„Jeśli ks. Michał Olszewski siedzi w areszcie, to Janusz P. powinien siedzieć w dziesięciu aresztach na raz, bo tu sprawa jest dużo bardziej ewidentna, a zarzuty poważniejsze” - podkreślił w programie „Serwis wPolsce24” Marcin Horała, poseł PiS.
Redaktor Damian Stanisławski zapytał na początek swojego rozmówcę o nieudaną próbę dokonania zmiany w sejmowej Komisji Infrastruktury. Poseł Lewicy Paulina Matysiak nie została usunięta ze składu komisji dzięki zerwaniu kworum przez… prawicową opozycję.

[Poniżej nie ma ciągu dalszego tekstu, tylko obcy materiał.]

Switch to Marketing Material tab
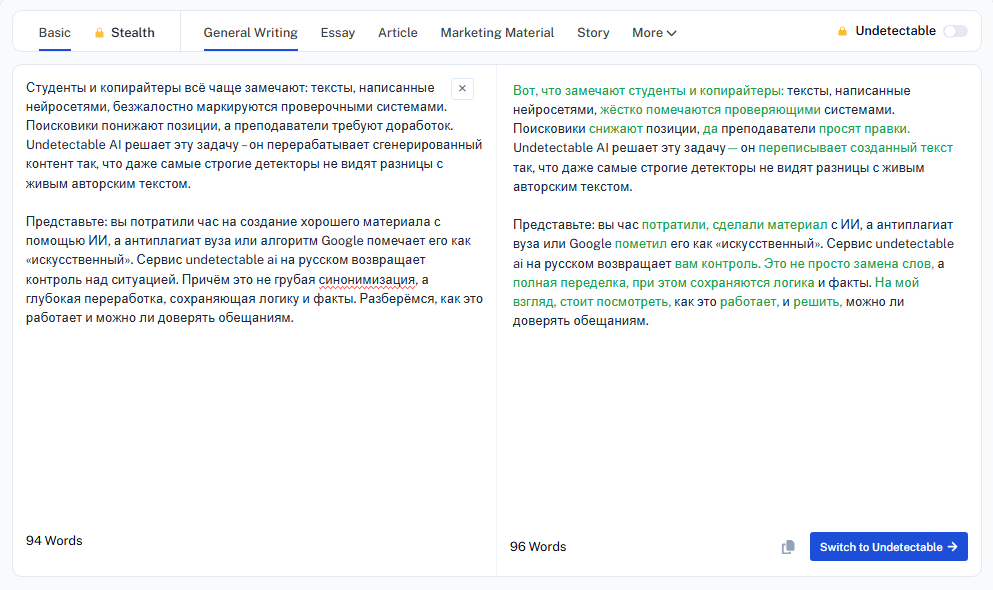This screenshot has width=993, height=590. [497, 33]
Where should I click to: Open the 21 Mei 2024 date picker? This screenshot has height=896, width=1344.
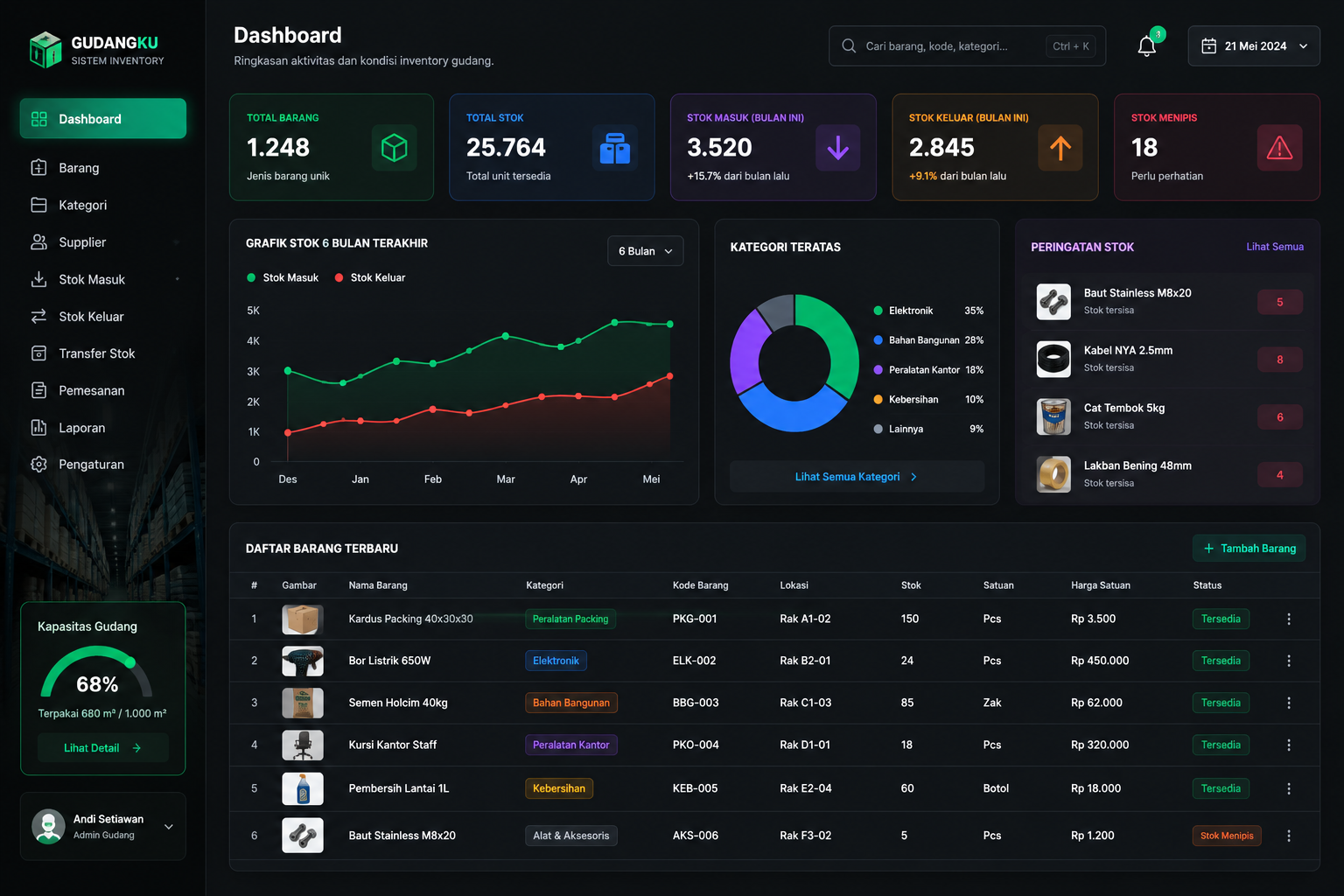click(1253, 46)
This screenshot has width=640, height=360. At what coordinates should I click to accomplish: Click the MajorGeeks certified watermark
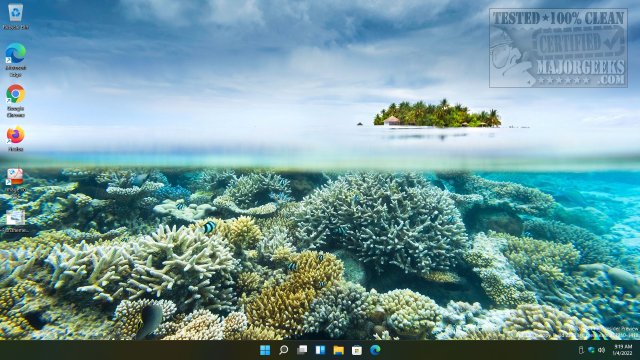click(558, 48)
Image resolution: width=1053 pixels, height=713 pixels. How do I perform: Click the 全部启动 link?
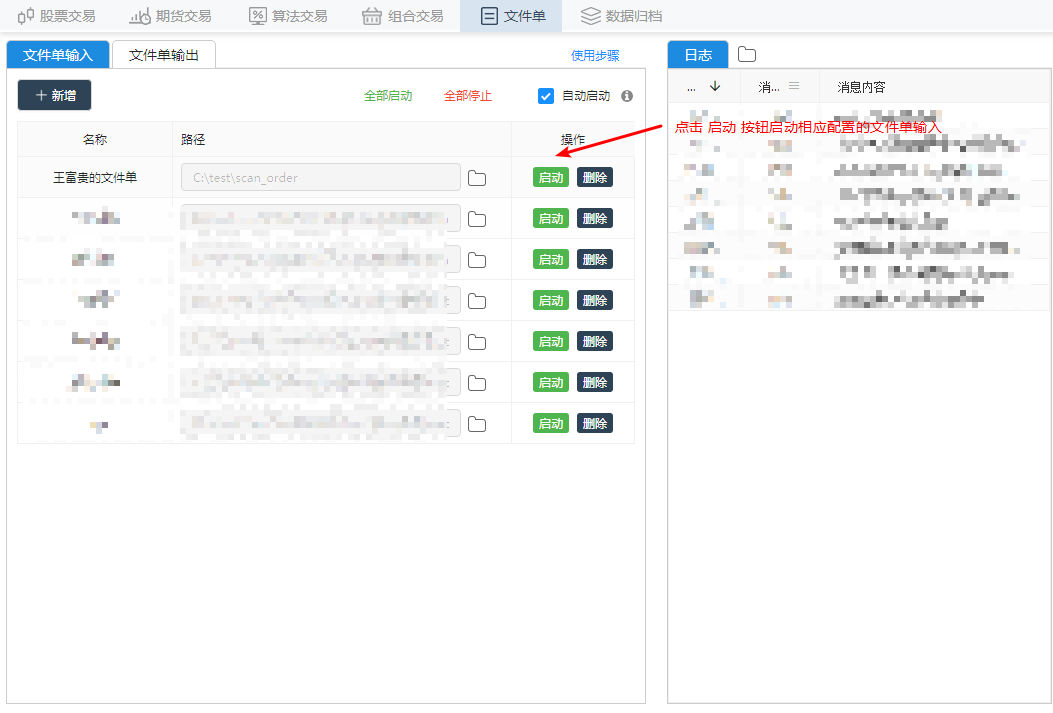388,96
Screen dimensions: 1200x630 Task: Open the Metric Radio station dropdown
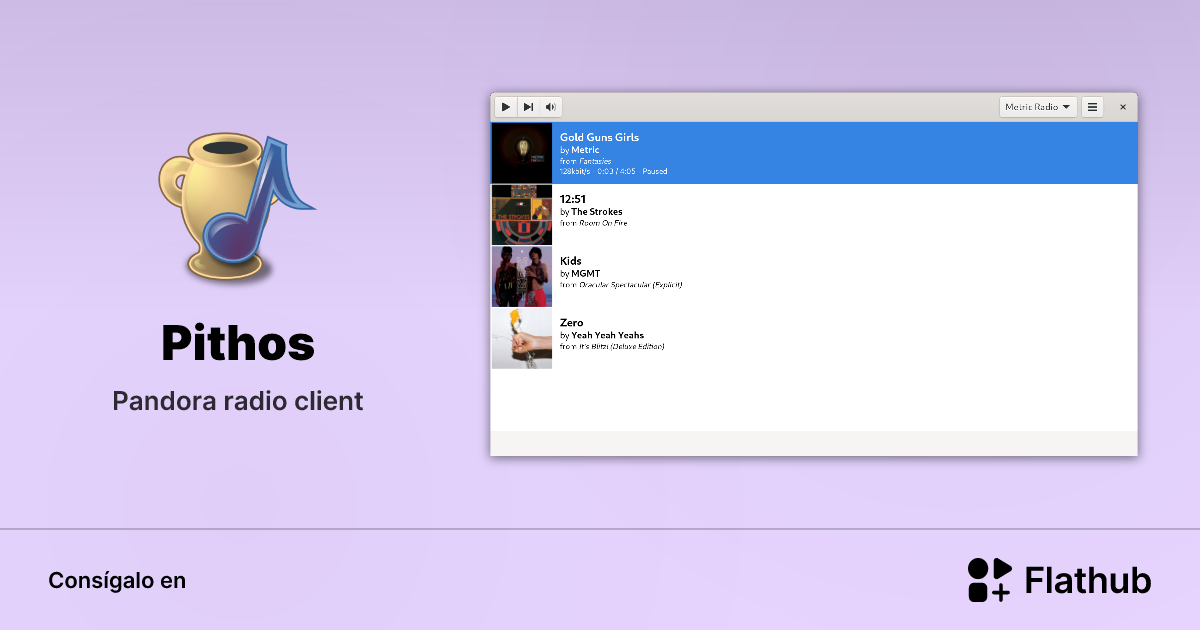pos(1033,106)
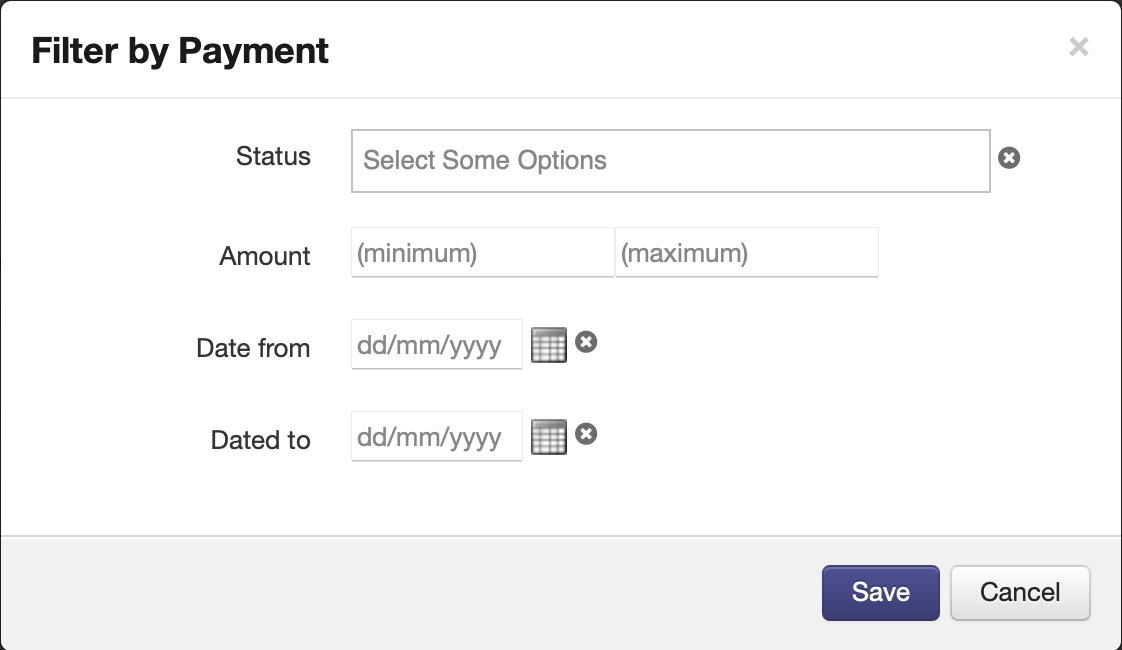Save the payment filter

point(880,592)
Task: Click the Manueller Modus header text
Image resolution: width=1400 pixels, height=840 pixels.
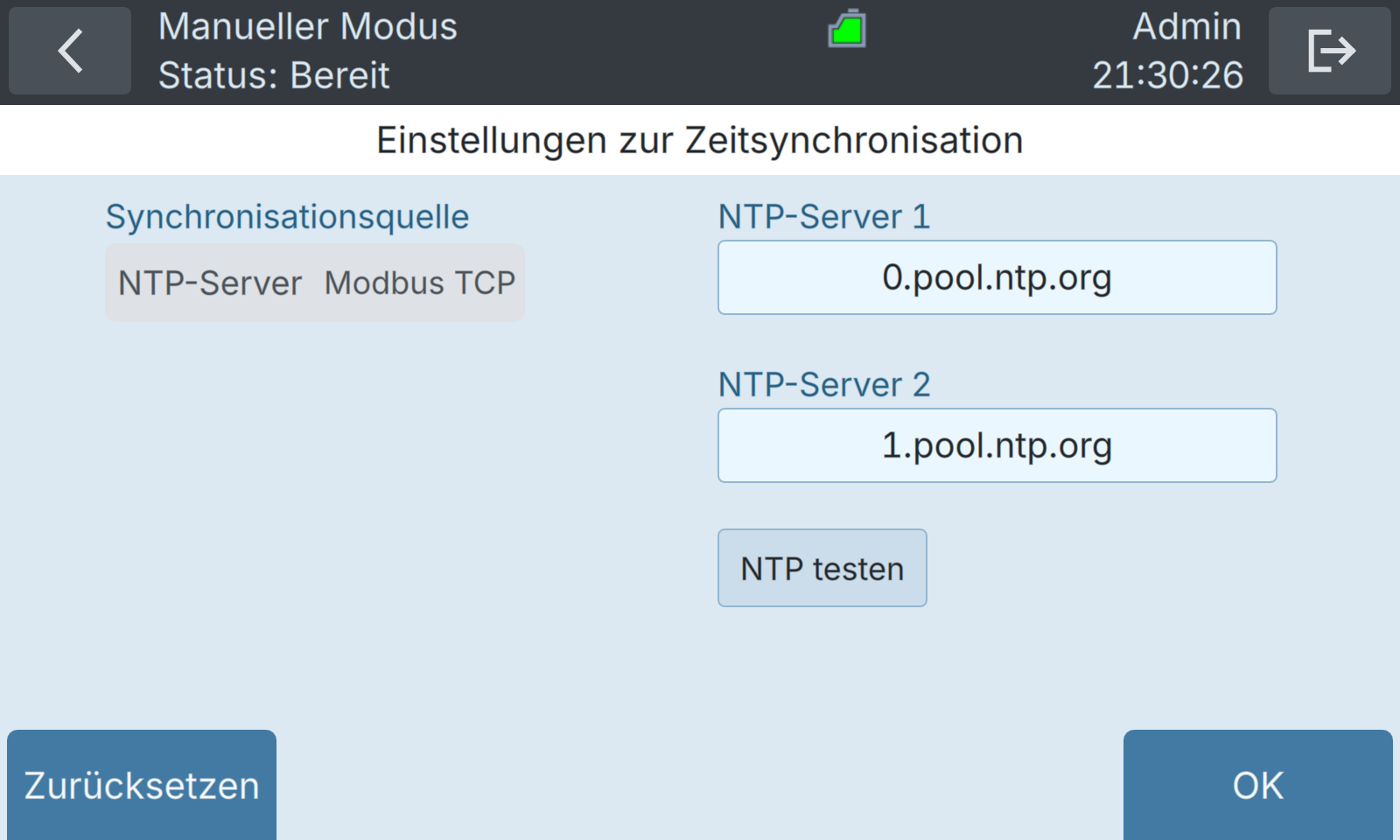Action: point(308,27)
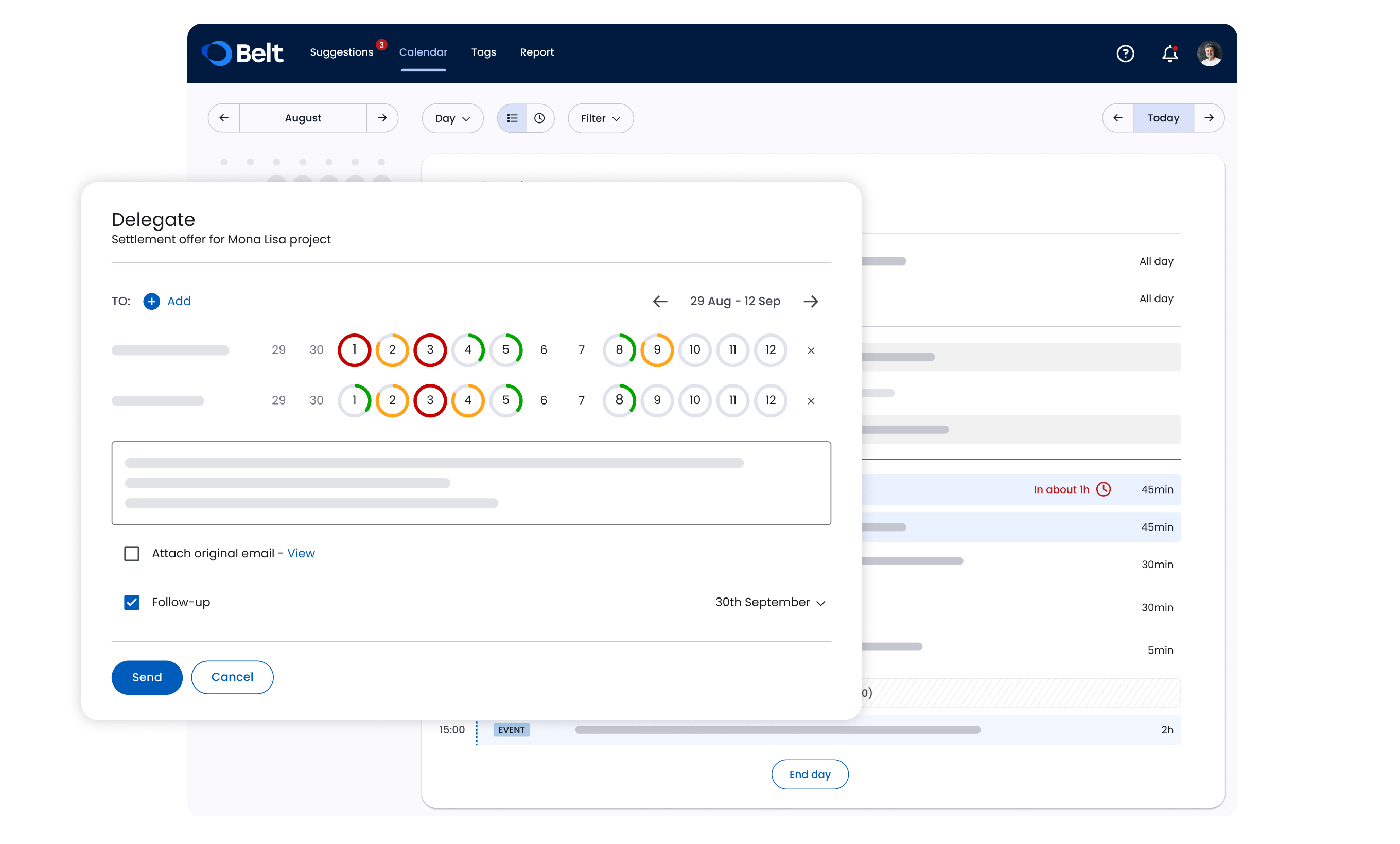
Task: Open the Day view dropdown
Action: pos(452,118)
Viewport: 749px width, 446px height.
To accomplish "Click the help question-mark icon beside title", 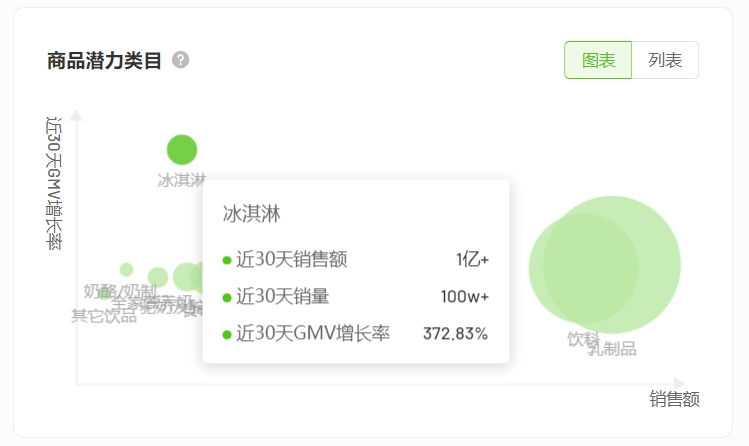I will pos(180,60).
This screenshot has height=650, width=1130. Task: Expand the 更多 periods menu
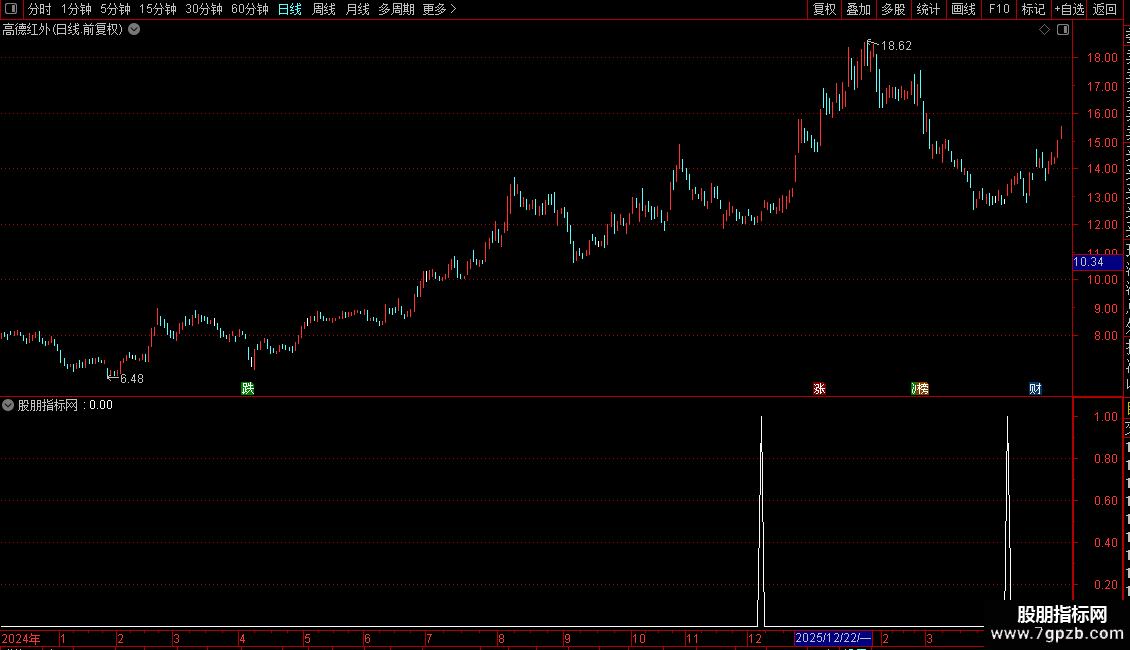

Nie widzieliśmy powodu, żeby takiej zmiany dokonywać. Pani poseł jest członkiem klubu Lewicy, reprezentuje Lewicę w Komisji Infrastruktury, a co więcej – jest ewidentnie jedną z najbardziej merytorycznych, kompetentnych w obszarze transportu i infrastruktury, posłanek nie tylko Lewicy, ale w ogóle w całym Sejmie. Sama Lewica nie jest w stanie wskazać drugiego posła ze swoich szeregów, który zbliżyłby się poziomem znawstwa spraw, którymi zajmuje się Komisja Infrastruktury
— podkreślił Marcin Horała.
Była to decyzja absolutnie dla nas niezrozumiała, wynikająca zapewne z takiej prostej, politycznej zemsty Koalicji 13 Grudnia na tym, że pani poseł, choć zgadza się z nimi w przytłaczającej większości poglądów na cały szereg spraw, to ma też swoje zdanie i potrafi czasami, dobrze to udokumentowując w swoich wypowiedziach, odpytać rząd o coś, zająć stanowisko. Samodzielność myślenia, jak widać, po tamtej stronie jest absolutnie niedopuszczalna. Nie chcieliśmy do tego przykładać ręki
— dodał parlamentarzysta PiS.
Horała: Koalicja 13 Grudnia ma jeden cel - nienawidzić PiS
Pytany, czy jest to kara za współpracę z Horałą w ramach ruchu „Tak dla rozwoju”, polityk opozycji odpowiedział:
Niewątpliwie, choć jeszcze jeden wątek muszę wrzucić do dyskusji. Niedawno odbyło się posiedzenie Komisji Infrastruktury z przedstawicielami Ministerstwa Rozwoju, dotyczące kredytu O proc., gdzie wypowiadali się oni jak lobbyści lobby deweloperskiego, gdzie padło to słynne stwierdzenie, że „ludzie zainwestowali w mieszkania”.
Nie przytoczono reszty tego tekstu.